Colección de meteoritos de la Universidad Austral anuncia su apertura al público en 2027
Tiempo de lectura: 2 minutos La Universidad Austral de Chile (UACh) transformará su valioso repositorio científico «Pelom kura» en una muestra permanente.
La colección de meteoritos del Instituto de Ciencias de la Tierra de la Universidad Austral de Chile (UACh), conocida como «Pelom kura» (Piedra Luz), dejará de ser un recurso exclusivo para la consulta científica. Alexandre Corgne, geólogo e investigador de la Facultad de Ciencias UACh, se adjudicó fondos de la Meteoritical Society para convertir este repositorio en una exposición permanente abierta a todo público.
Tras recibir el financiamiento en 2026 y completar la fase de preparación, la muestra será inaugurada oficialmente en marzo de 2027. Según explicó Corgne, la iniciativa no solo contempla la exhibición física en Valdivia, sino también un tour virtual a través del sitio web oficial, facilitando el acceso a escolares y entusiastas de la astronomía en todo el país.
¿Por qué es tan relevante estudiar estas rocas espaciales? Para el investigador de la UACh, los meteoritos son cápsulas del tiempo. «Muchos son rocas formadas al inicio de la historia del sistema solar y registran información clave sobre los procesos físico-químicos que dieron origen a los asteroides, los planetas y a la vida en la Tierra», destaca Corgne.

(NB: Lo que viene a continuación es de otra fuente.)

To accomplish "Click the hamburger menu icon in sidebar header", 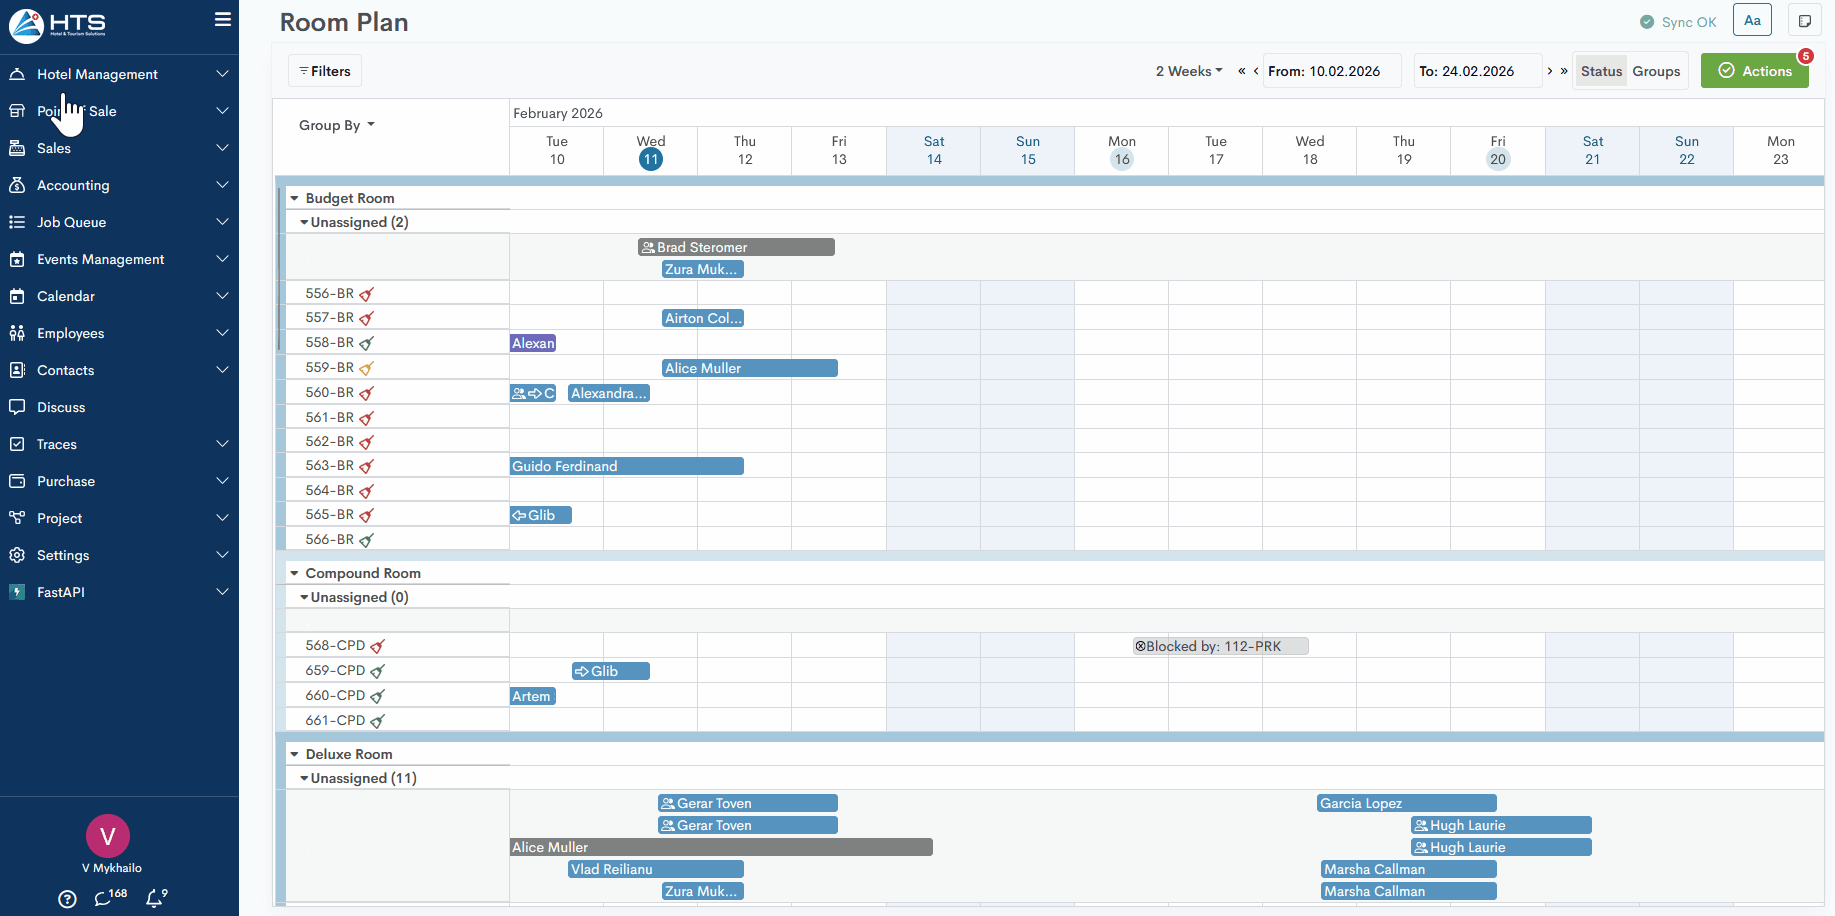I will coord(222,20).
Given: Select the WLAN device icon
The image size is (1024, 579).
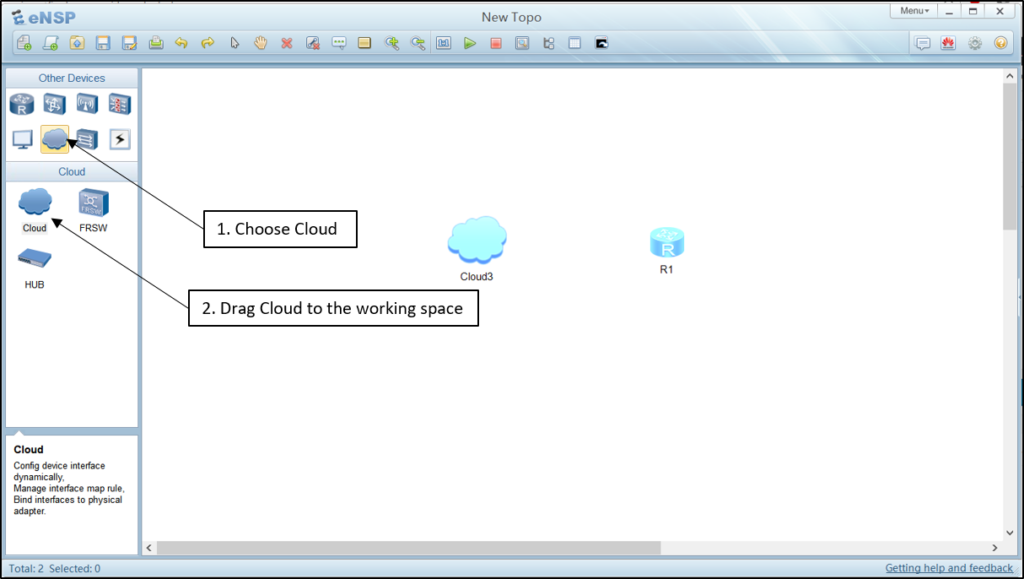Looking at the screenshot, I should tap(89, 103).
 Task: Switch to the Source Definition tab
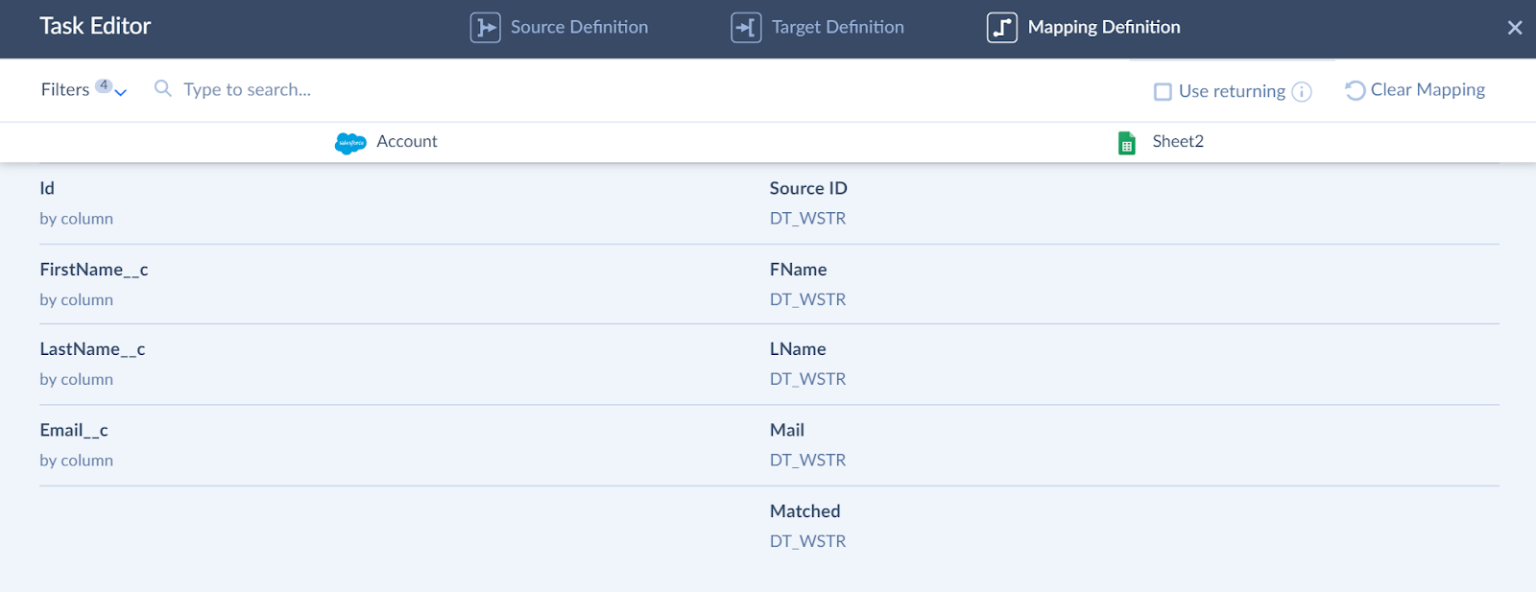pyautogui.click(x=579, y=28)
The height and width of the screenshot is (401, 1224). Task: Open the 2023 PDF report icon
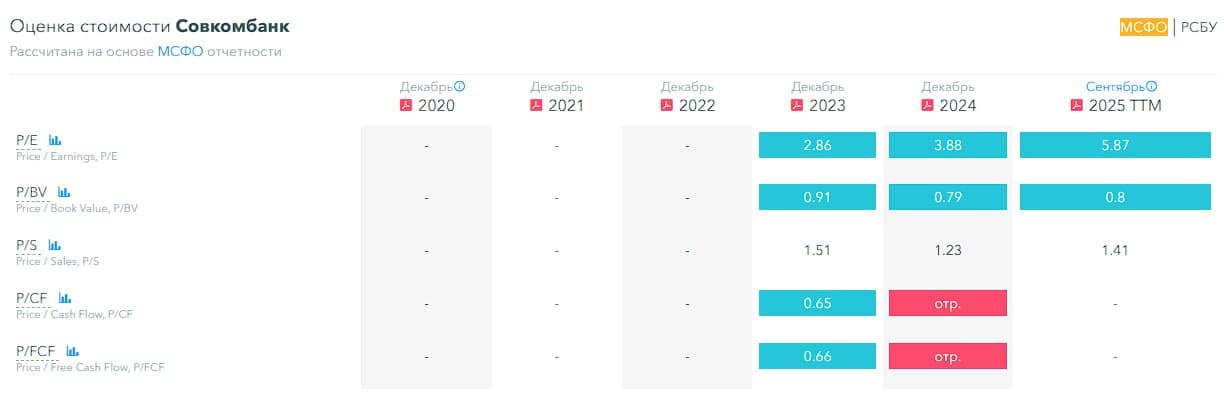tap(797, 105)
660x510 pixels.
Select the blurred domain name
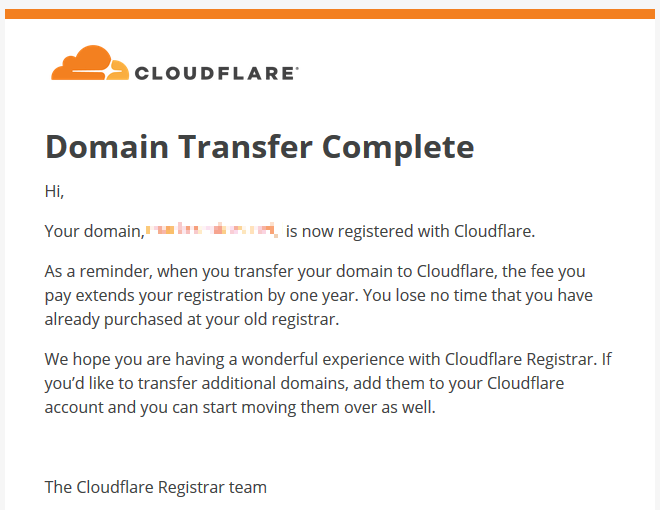click(212, 230)
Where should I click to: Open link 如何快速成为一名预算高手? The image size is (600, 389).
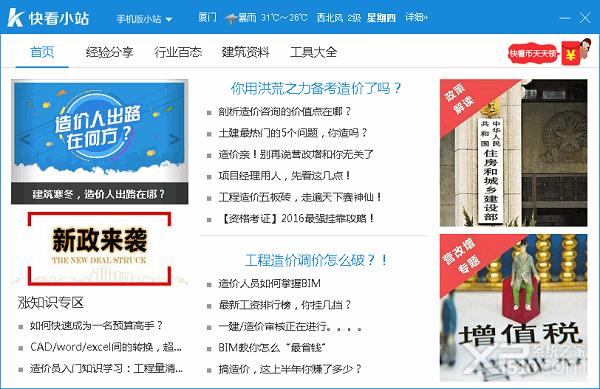click(x=96, y=326)
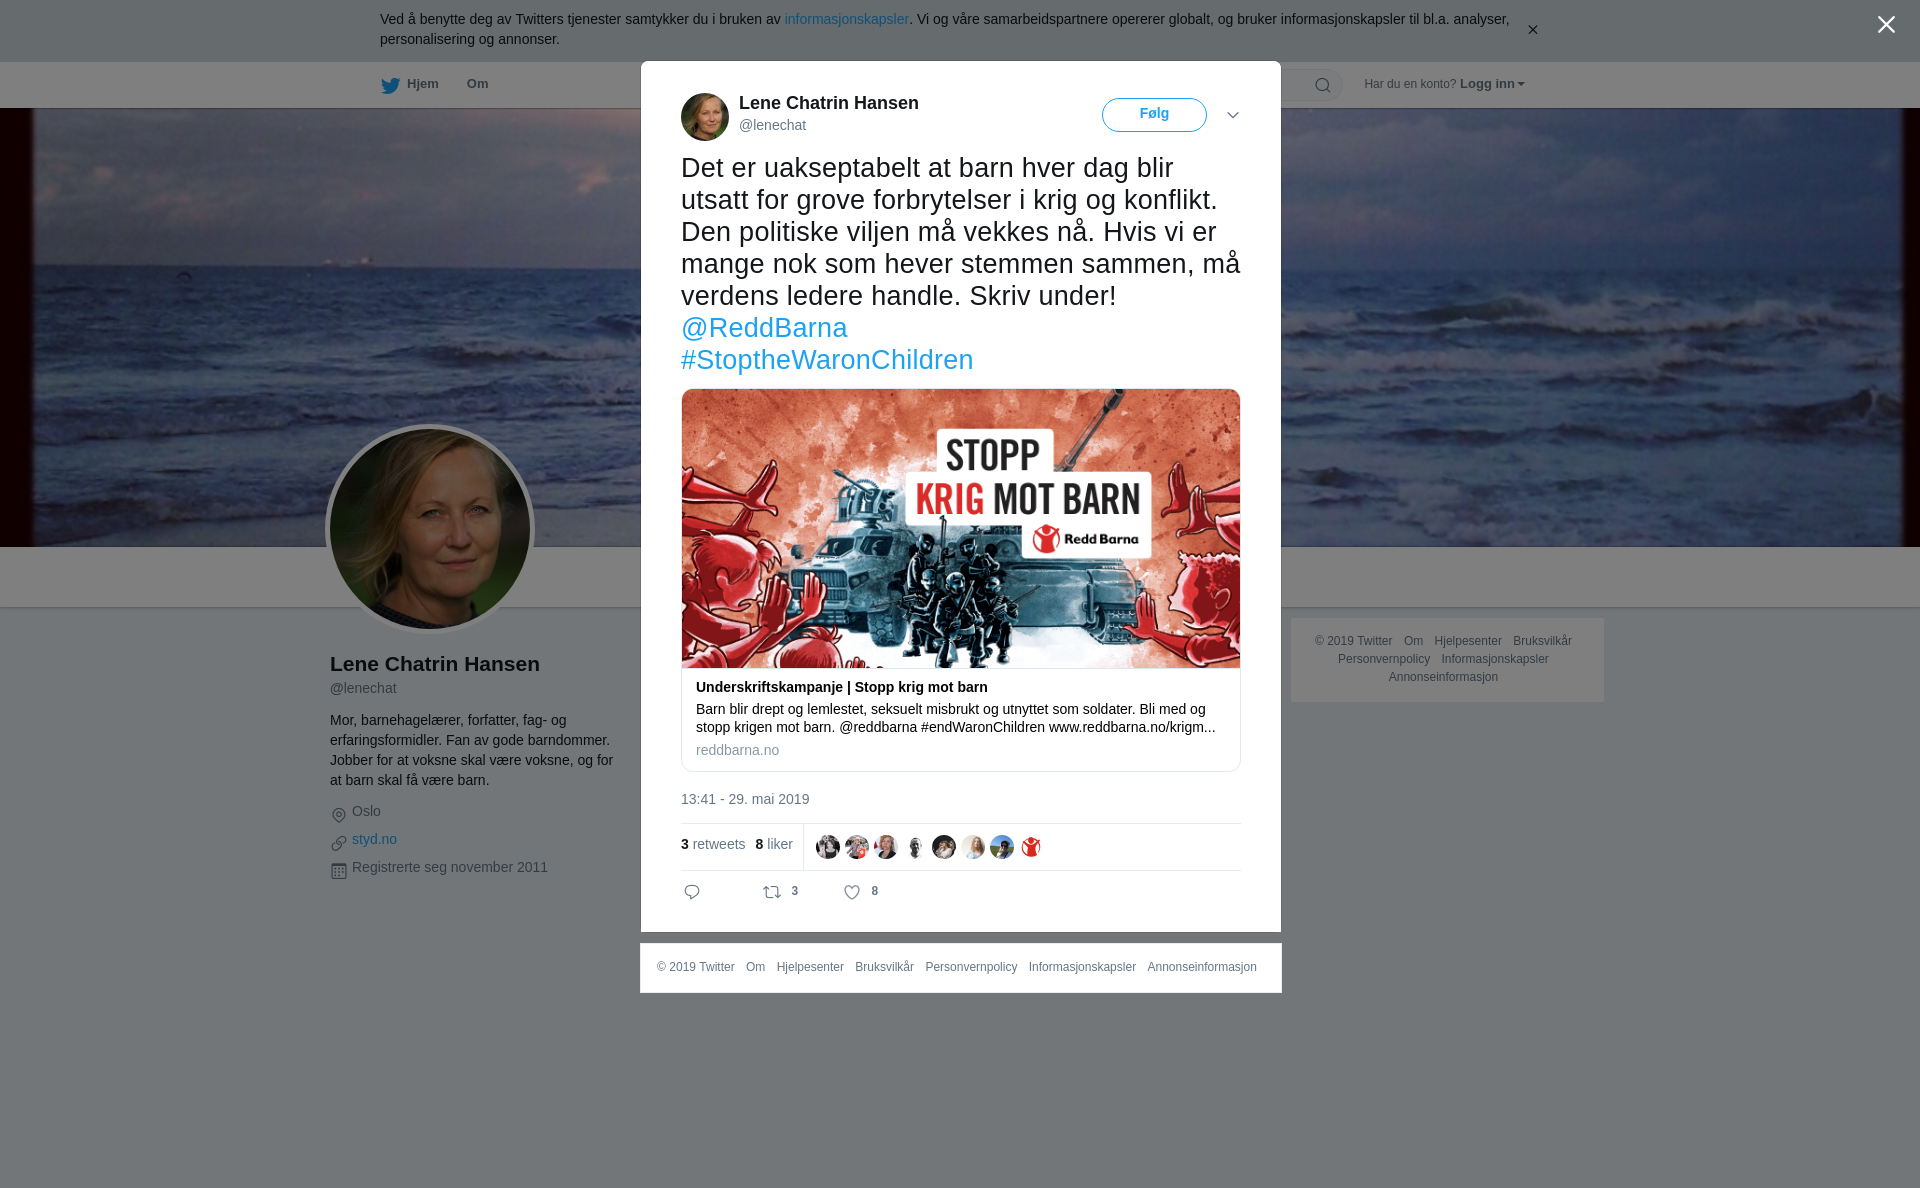Open the informasjonskapsler link in banner
The height and width of the screenshot is (1188, 1920).
(846, 19)
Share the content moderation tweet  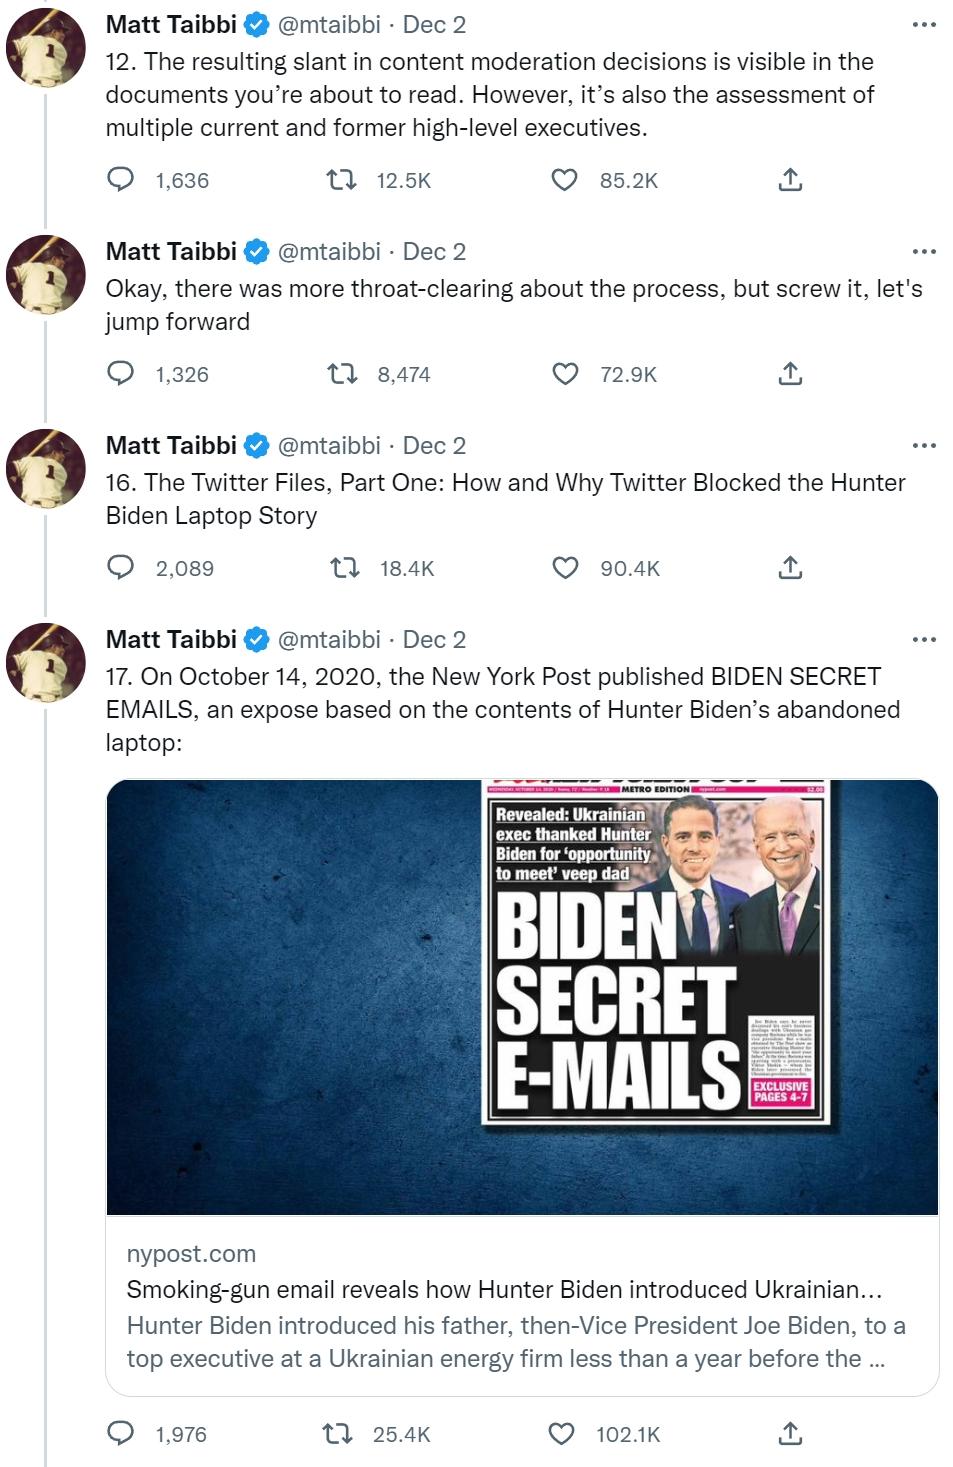click(x=791, y=181)
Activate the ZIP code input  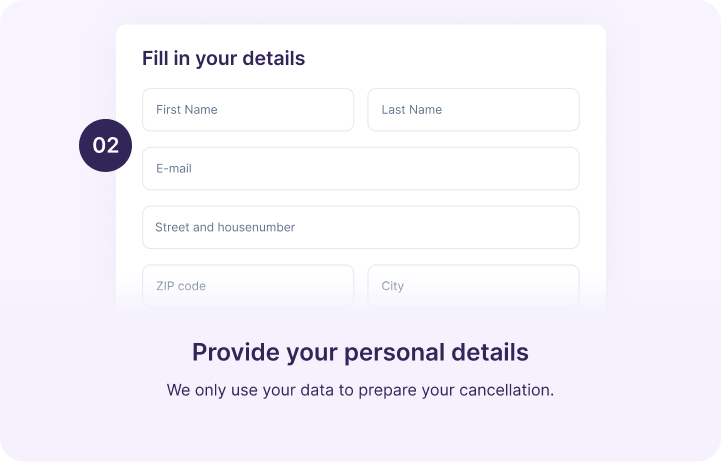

Hallazgos únicos en el desierto chileno
Además del valor histórico, el estudio de estas piezas tiene aplicaciones para el futuro de la humanidad. El conocimiento de su composición es fundamental para el desarrollo de la minería espacial y, fundamentalmente, para la elaboración de programas de mitigación de impactos de asteroides, un riesgo periódico que no puede ser ignorado.
La muestra destaca por la presencia de ejemplares extremadamente raros encontrados en el norte de Chile. Entre las piezas más valiosas se encuentran dos ureilitas halladas cerca de Calama y dos howarditas provenientes de Cariquima y Taltal. Estadísticamente, solo el 0,8% de los meteoritos conocidos son ureilitas, mientras que las howarditas representan apenas el 0,5%.
Sin embargo, la joya de la corona es un acondrito desagrupado encontrado al noreste de Taltal. Esta pieza no encaja en ninguna clasificación previa a nivel mundial, lo que la convierte en un objeto de estudio único para la ciencia planetaria internacional y un orgullo para el patrimonio científico chileno.